Inhibition of human cytomegalovirus IE gene expression by dihydro-beta-agarofuran sesquiterpenes isolated from Euonymus species

• Published in: In vivo (Athens) Vol. 22; no. 6; pp. 787 - 792
• Main Authors: Pusztai, Rozália, Hohmann, Judit, Rédei, Dora, Engi, Helga, Molnár, Joseph
• Format: Journal Article
• Language: English
• Published: Greece 01.11.2008
• Subjects: Antiviral Agents - pharmacology; Cell Line; Cytomegalovirus - drug effects; Cytomegalovirus - genetics; Euonymus; Gene Expression Regulation, Viral - drug effects; Genes, Immediate-Early - drug effects; Genes, Viral - drug effects; Humans; Models, Molecular; Sesquiterpenes - chemistry; Sesquiterpenes - isolation & purification; Sesquiterpenes - pharmacology
• ISSN: 0258-851X

The development of strategies intended to inhibit human cytomegalovirus (HCMV) immediate-early (IE) antigen expression is an important goal in research designed to prevent and treat certain forms of cancer. The aim of this study was to identify potent IE antigen-targeting natural compounds as antitumor promoters in an in vitro model of tumor promotion. Nineteen dihydro-beta-agarofuran sesquiterpenes isolated from Euonymus species were evaluated for their ability to inhibit HCMV IE antigen expression in human lung adenocarcinoma (A549) cells.
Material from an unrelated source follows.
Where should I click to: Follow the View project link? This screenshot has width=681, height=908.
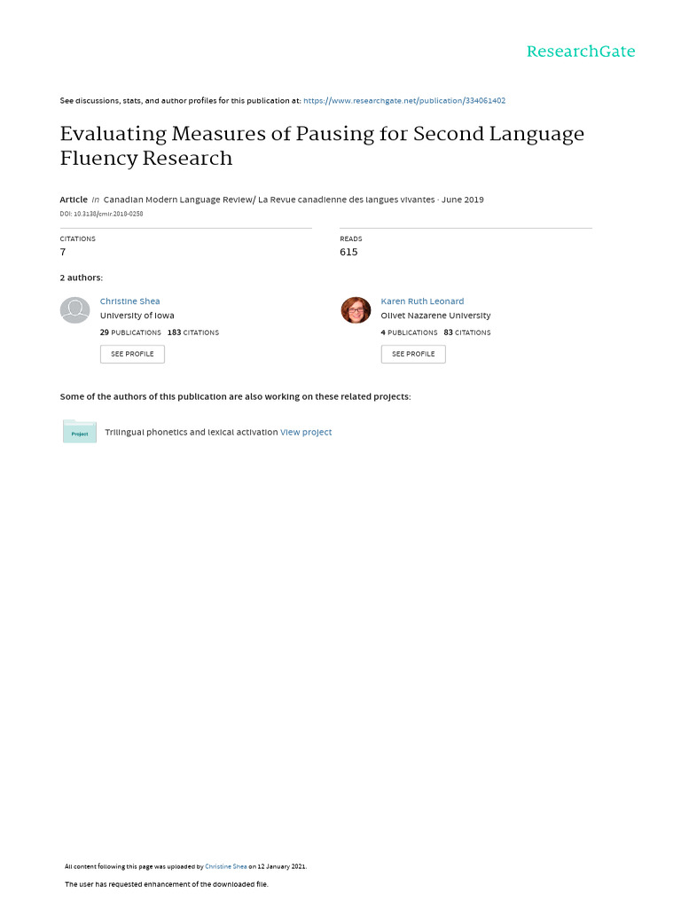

Five esters of penta- and hexahydroxydihydro-beta-agarofuran proved to be active components in these Euonymus species, inhibiting the IE antigen expression of HCMV. The highest activity was displayed by 2beta,6alpha,15-triacetoxy1beta-benzoyloxy-9alpha-nicotinoyloxydihydro-beta-agarofuran. These effective compounds may be regarded as prototypes of antitumor promoters, as secondary chemopreventive agents which can modify or halt tumor promotion in general.